If you sell fairly soon, you could well have a tax loss, even though the home is a financial windfall. That’s because you would subtract from the sales proceeds any selling costs, such as the agent’s commission.

¢ Thinking of buying a home or refinancing your mortgage? Rates have been going up, and there seem to be more and more complex mortgages to choose from. So here’s a quick rundown on the mortgage landscape today.

It’s simple: Get a traditional fixed-rate 30-year loan, and forget about all the weirdos such as interest-only loans and hybrids.
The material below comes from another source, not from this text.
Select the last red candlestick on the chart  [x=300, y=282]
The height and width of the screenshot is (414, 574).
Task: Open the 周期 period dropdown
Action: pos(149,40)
Rates have inched up a tad on standard 30-year loans, to 6.1 percent, according to Freddie Mac. That’s the highest in 15 months, but it’s still very attractive by historical standards.

Sure, you can get about 4.9 percent on a one-year adjustable-rate mortgage. But that’s not low enough to justify the long-term risk if interest rates continue to rise, as most experts expect. With the standard caps, that ARM could go as high as 6.9 percent in 12 months and 10.9 percent sometime in the future.

At about 5.6 percent, the 15-year fixed-rate loan is slightly cheaper than the 30-year loan. But I don’t think the savings is big enough to offset the burden of having to make bigger monthly payments to pay the loan off in 15 years instead of 30.

As for the more exotic loans, such as those that allow you to choose from four payment options each month, stay away. Their initial “teaser” rates may look appealing, but many of these deals can turn sour as rates adjust later.

¢ Another year-end tax-planning tip: How about giving something to your loved ones?

You can give up to $11,000 a year to each of an unlimited number of persons, with no tax bill for either of you. That means a married couple could give $22,000 to each child or grandchild, for instance.

Many people use this to trim any estate tax that may be owed on assets they eventually leave to others. Although the Bush tax cuts of several years ago gradually phase out the estate tax, that law expires in 2011. The old law, applying the tax to estates of more than $1 million, will then be reinstated, unless Washington extends the cuts or makes them permanent. Who knows whether that will happen.